# Training and testing for imputed expression
This notebook contains the codes that used to select a training vs testing set and then use the sets to evaluate how good is the prediction.

## Sample selection
The following codes are used to generate a random collection of samples that are treated as the training set.

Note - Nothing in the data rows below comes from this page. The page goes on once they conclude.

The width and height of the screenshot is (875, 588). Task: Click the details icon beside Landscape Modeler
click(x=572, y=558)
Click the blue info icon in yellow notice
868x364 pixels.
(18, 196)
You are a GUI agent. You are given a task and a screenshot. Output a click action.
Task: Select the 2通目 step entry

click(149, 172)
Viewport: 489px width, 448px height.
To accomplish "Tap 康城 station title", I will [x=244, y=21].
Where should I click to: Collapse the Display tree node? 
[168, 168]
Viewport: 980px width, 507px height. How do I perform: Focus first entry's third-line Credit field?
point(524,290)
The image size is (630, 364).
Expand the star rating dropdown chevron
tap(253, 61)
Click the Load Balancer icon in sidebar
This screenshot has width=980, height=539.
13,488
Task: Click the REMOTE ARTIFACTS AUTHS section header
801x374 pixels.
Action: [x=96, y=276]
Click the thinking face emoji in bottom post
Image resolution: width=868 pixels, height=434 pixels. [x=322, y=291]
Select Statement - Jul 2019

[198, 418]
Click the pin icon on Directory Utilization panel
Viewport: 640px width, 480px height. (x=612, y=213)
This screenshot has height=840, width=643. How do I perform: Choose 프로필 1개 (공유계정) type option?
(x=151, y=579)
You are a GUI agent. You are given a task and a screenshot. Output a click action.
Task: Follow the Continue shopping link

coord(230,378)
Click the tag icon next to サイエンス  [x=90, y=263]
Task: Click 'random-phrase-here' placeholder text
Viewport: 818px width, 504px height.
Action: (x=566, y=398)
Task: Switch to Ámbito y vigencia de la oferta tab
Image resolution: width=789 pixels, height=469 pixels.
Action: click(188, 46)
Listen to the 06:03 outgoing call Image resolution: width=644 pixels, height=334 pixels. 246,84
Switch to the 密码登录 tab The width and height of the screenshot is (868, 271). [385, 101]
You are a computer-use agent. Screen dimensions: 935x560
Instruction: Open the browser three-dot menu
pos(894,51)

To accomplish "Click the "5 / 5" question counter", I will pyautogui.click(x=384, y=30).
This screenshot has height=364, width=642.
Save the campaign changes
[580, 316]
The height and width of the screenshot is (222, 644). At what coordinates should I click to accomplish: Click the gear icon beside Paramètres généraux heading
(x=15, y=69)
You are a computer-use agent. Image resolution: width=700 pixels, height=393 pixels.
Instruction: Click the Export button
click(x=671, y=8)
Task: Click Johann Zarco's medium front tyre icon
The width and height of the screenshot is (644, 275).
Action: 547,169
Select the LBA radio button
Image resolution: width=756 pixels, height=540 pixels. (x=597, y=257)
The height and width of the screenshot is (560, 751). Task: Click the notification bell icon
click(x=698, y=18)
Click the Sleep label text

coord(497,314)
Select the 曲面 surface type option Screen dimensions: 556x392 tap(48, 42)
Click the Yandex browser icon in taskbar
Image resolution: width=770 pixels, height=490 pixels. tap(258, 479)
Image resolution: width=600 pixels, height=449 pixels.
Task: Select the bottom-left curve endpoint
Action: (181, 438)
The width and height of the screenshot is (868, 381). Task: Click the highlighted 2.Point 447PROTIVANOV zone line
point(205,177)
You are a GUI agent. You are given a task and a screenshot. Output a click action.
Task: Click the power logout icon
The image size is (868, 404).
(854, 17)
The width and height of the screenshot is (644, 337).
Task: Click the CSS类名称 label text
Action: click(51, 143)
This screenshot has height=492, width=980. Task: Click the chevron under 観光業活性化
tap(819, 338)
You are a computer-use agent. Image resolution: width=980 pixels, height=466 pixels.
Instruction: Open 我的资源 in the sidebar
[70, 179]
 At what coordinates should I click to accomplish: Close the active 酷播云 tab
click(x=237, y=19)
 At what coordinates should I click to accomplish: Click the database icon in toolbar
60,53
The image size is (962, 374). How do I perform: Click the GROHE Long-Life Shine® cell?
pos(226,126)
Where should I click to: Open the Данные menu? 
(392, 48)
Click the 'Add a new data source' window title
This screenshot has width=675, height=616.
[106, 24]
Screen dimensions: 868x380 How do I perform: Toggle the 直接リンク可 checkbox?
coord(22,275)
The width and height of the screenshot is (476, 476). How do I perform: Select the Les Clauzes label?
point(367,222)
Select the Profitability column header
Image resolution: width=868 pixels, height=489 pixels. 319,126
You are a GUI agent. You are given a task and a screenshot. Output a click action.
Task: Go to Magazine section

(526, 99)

The amount of training set consists of 80% (682) of the samples.

In [None]:
R: 
library(tidyverse)
# Set the seed of the process
setseed(999)
# Load in the expression data
gene_exp = read_delim("/home/hs3163/Project/Rosmap/data/gene_exp/DLPFC/geneTpmResidualsAgeGenderAdj_rename.txt","\t")
# Randomly chose the training set
training_index = sample(2:ncol(gene_exp),ncol(gene_exp)*0.8)
training_samples = colnames(gene_exp)[training_index]
gene_exp_training = gene_exp%>%dplyr::select(gene_ID,training_samples)
gene_exp_testing = gene_exp%>%dplyr::select(-training_samples)

# 
gene_exp_training%>%readr::write_delim("/home/hs3163/Project/Rosmap/data/gene_exp/DLPFC/Training_Testing/geneTpmResidualsAgeGenderAdj_rename_training.txt",delim = "\t")
gene_exp_testing%>%readr::write_delim("/home/hs3163/Project/Rosmap/data/gene_exp/DLPFC/Training_Testing/geneTpmResidualsAgeGenderAdj_rename_testing.txt",delim = "\t")


## Gene selections
For the purpose of testing of the imputed gene expression, to avoid additional complecation, the genes that are proven to passed the heratibility gene and succefully produce a weight was selected. The genes are acquired from the test run of rosmap data (first 200 genes from the gene expression file) and the gene list acquired from the Alz data set (143 genes that are in both tables).
Further information please see the following notebook:

{link to be added}

The genes are combined into one region_list by the following commands, all of the 89 genes are unique.

In [None]:
bash:
# Combining the genes
cd /home/hs3163/Project/traning_testing/data
awk '{ print $3 " " $4 " " $5 " " $2}' /home/hs3163/Project/test/1-30/WEIGHTS/*weights_list* > TT_region_list.txt
tail -n +2  /home/hs3163/Project/test/30-200/WEIGHTS/*weights_list* | awk '{ print $3 " " $4 " " $5 " " $2}' - >> TT_region_list.txt
tail -n +2  /home/hs3163/Project/Alz/WEIGHTS/*weights_list* | awk '{ print $3 " " $4 " " $5 " " $2}' - >> TT_region_list.txt

R:
# See if the genes are unique
region_list = readr::read_delim("/home/hs3163/Project/traning_testing/data/TT_region_list.txt"," ")
length(unique(region_list$ID))

## Recomputing weight for the training set
The weights for each of the genes, using only the sampless in the training sets, are recomputed using the following commands

In [None]:
nohup sos run ~/GIT/neuro-twas/Workflow/twas_fusion.ipynb compute_wgt  \
  --molecular-pheno /home/hs3163/Project/Rosmap/data/gene_exp/DLPFC/Training_Testing/geneTpmResidualsAgeGenderAdj_rename_training.txt  \
  --wd /home/hs3163/Project/traning_testing \
  --genotype_list /home/hs3163/Project/Rosmap/data/Rosmap_wgs_genotype_list.txt \
  --region_list /home/hs3163/Project/traning_testing/data/TT_region_list.txt \
  --region_name 1 \
  --data_start 2 \
  --window 500000 \
  --container /home/hs3163/system_file/twas_latest.sif \
  --model bslmm blup lasso top1 enet \
  --job_size 1\
  -J 6 -q csg -c ~/GIT/neuro-twas/template/csg.yml -s build &

It took 14 hours for the pipeline to be ran on the 89 genes. Among them, 18 genes did not passed the heritability check. The present of new genes that fail to pass the heritability checked is anticipated. I suspect the 18 genes that did not passed the test are those with borderline heritabilities.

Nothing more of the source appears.